Nel racconto In famiglia, il matrimonio è il prezzo che Leonora deve pagare per ristabilire la condizione economica familiare e per Moroni il modo di gratificare il proprio narcisismo, sottomettendo con il potere una donna bella. L’unione coniugale, dunque, si fonda su un’ampia gamma di motivazioni: può essere concepita come ricerca del patrimonio, o vissuta come rito di passaggio all’età adulta; costruita per egocentrismo o addirittura per ripicca o per soddisfare la naturale esigenza di riproduzione. Per questa varietà di ragioni, il matrimonio o comunque il rapporto di coppia, appare una tappa obbligata nella vita degli individui. Nel racconto di Moravia, l’amore non sembra rientrare nel concreto delle relazioni umane.
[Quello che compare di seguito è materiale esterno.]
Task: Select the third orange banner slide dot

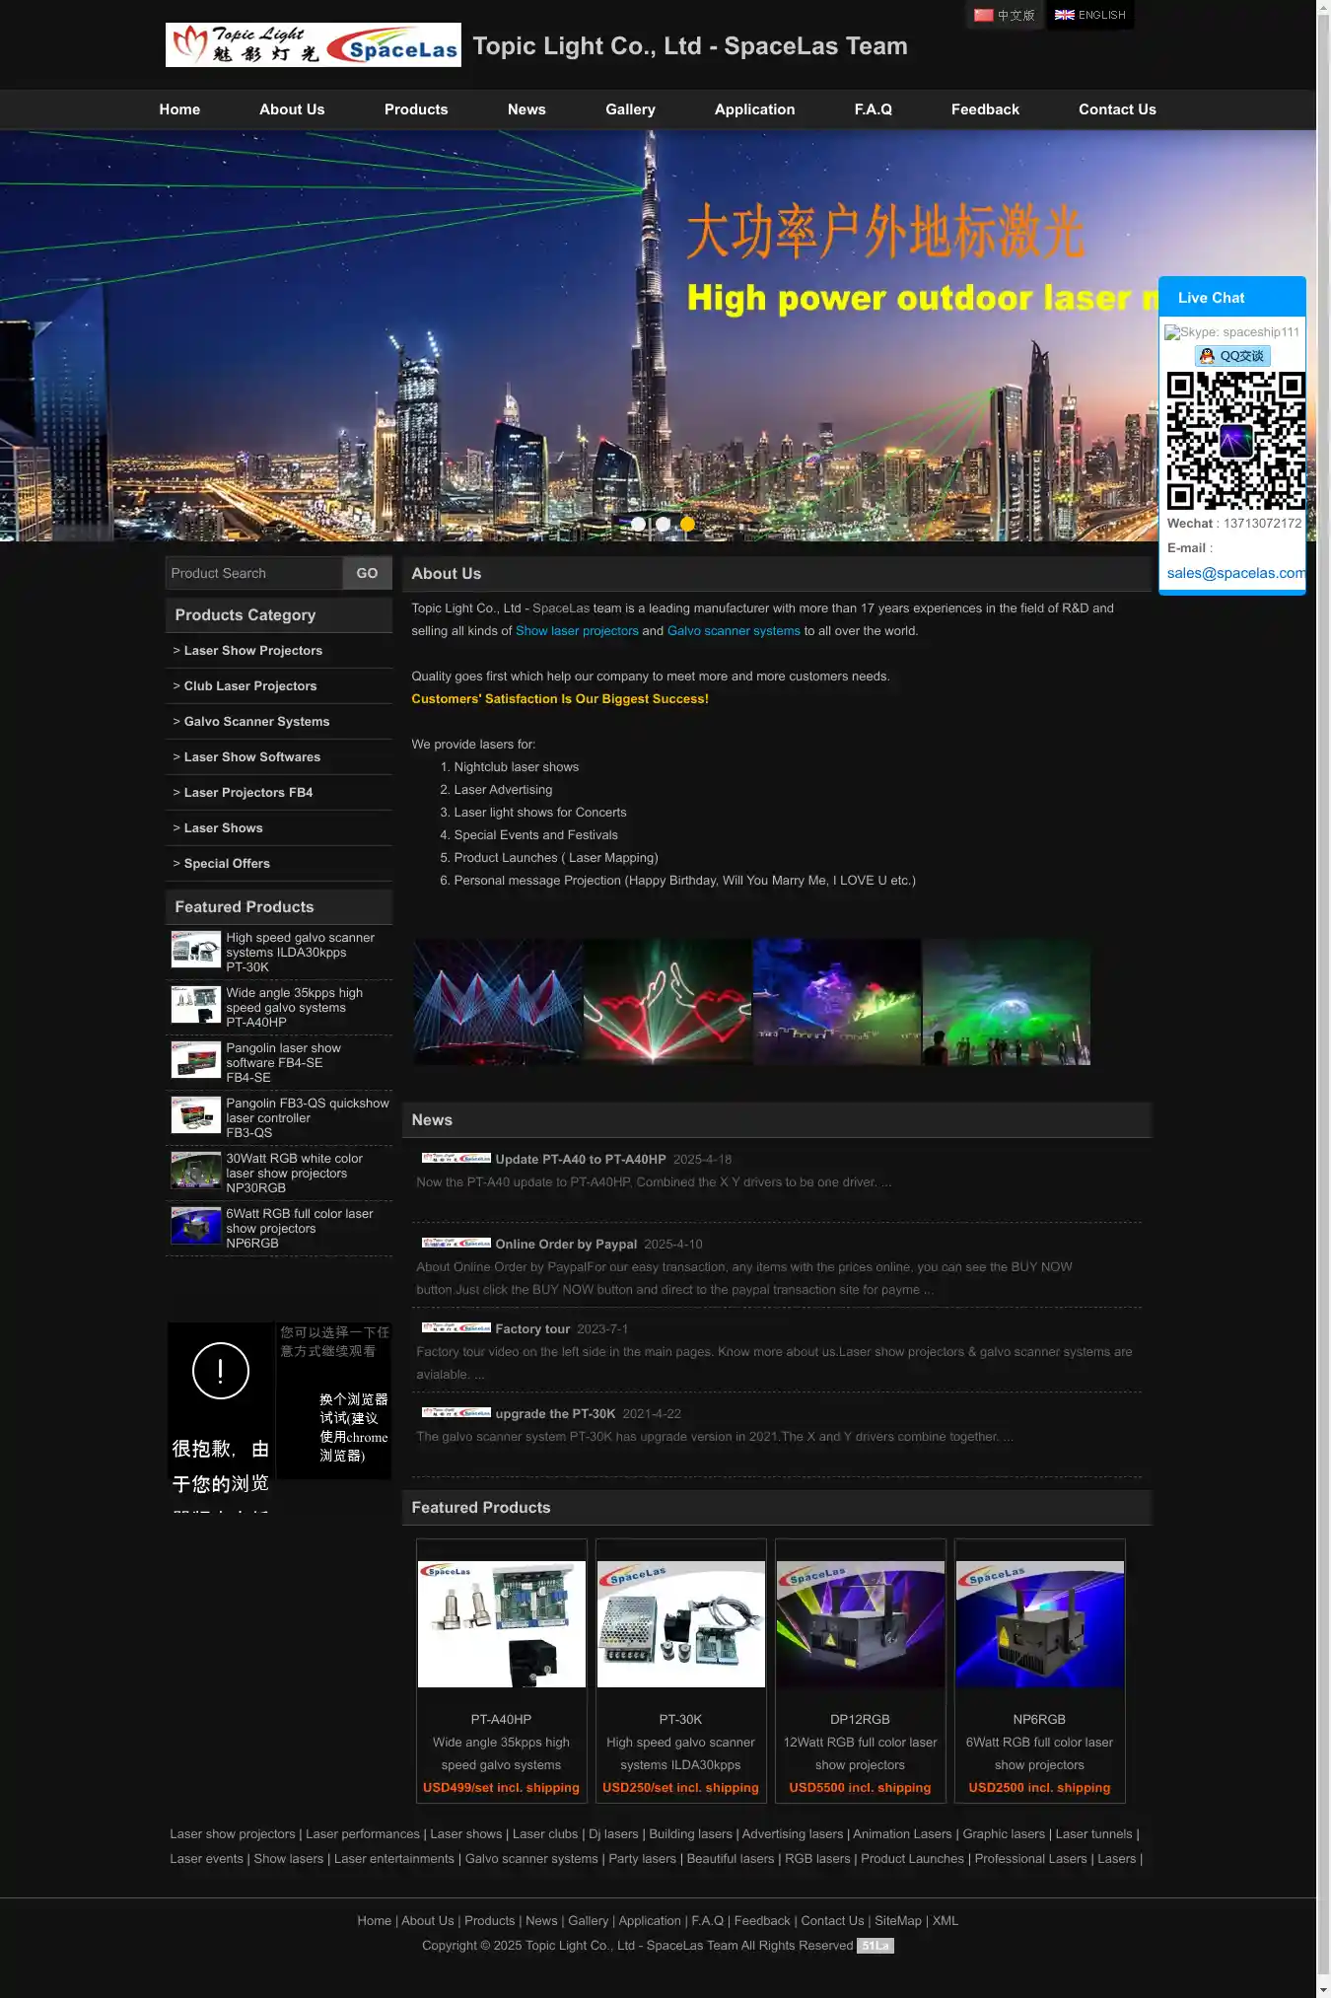Action: 687,524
Altra storia interessante, ancora nell’Automa, è Bell’amore. Per la coppia di coniugi protagonisti, il segno della persistenza del loro sentimento è lo scontro, perché la costante lotta, persino il picchiarsi, rientrano in una buona dinamica di relazione. Questa è l’idea di Silvio, anche se la moglie apparentemente gliela contesta, dicendo che hanno perduto i loro anni migliori nei litigi, perdendo la fortuna di una felicità possibile. Tuttavia, secondo Silvio, la tranquillità può appartenere al “volersi bene” di due anziani che abitano la loro villa di un tempo; l’amore, invece, è una cosa feroce, “e tu”, aggiunge Silvio, parlando alla moglie, “sei la prima a volerlo feroce”.
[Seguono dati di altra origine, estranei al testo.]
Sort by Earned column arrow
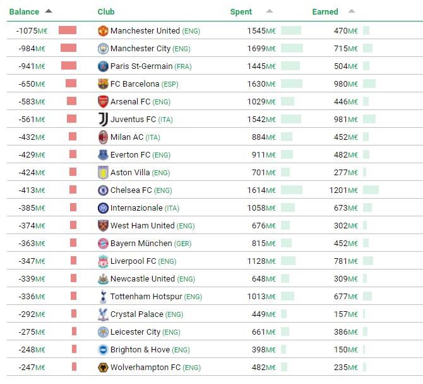Viewport: 423px width, 384px height. point(352,11)
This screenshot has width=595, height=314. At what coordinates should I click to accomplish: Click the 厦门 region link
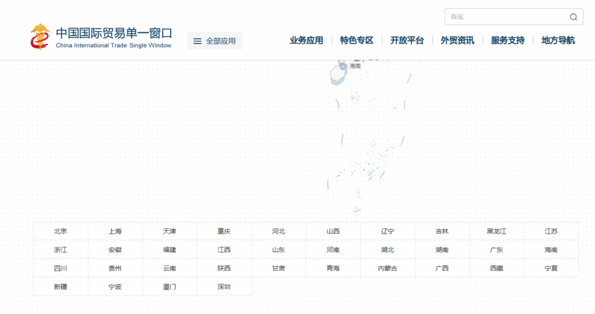170,287
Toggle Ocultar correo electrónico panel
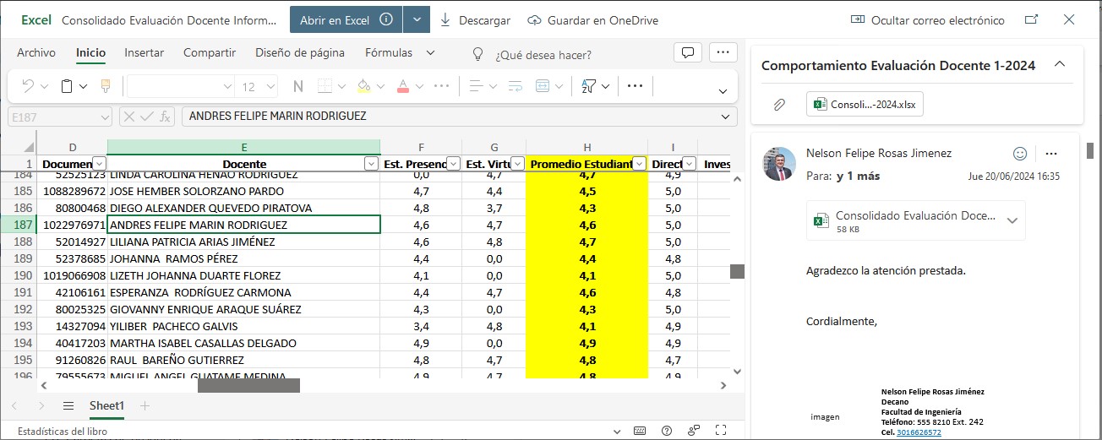 [927, 20]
In questi racconti, dunque, l’amore sembra condizionato dal vuoto, dal tentativo costante e spesso infruttuoso di raggiungere una pienezza che non c’è. Tuttavia, resta l’unico sentimento in grado di confinare con la felicità. Quest’ultima, però, non è alla portata dei personaggi di Moravia, incapaci di vivere momenti sereni nel rapporto con sé e con gli altri, dotati di aridità morale e incapaci di mettere a frutto le possibilità offerte dalla vita. L’autore, quindi, ci restituisce il ritratto del tipico uomo del Novecento che non sembra essere cambiato – forse solo peggiorato – tutt’oggi.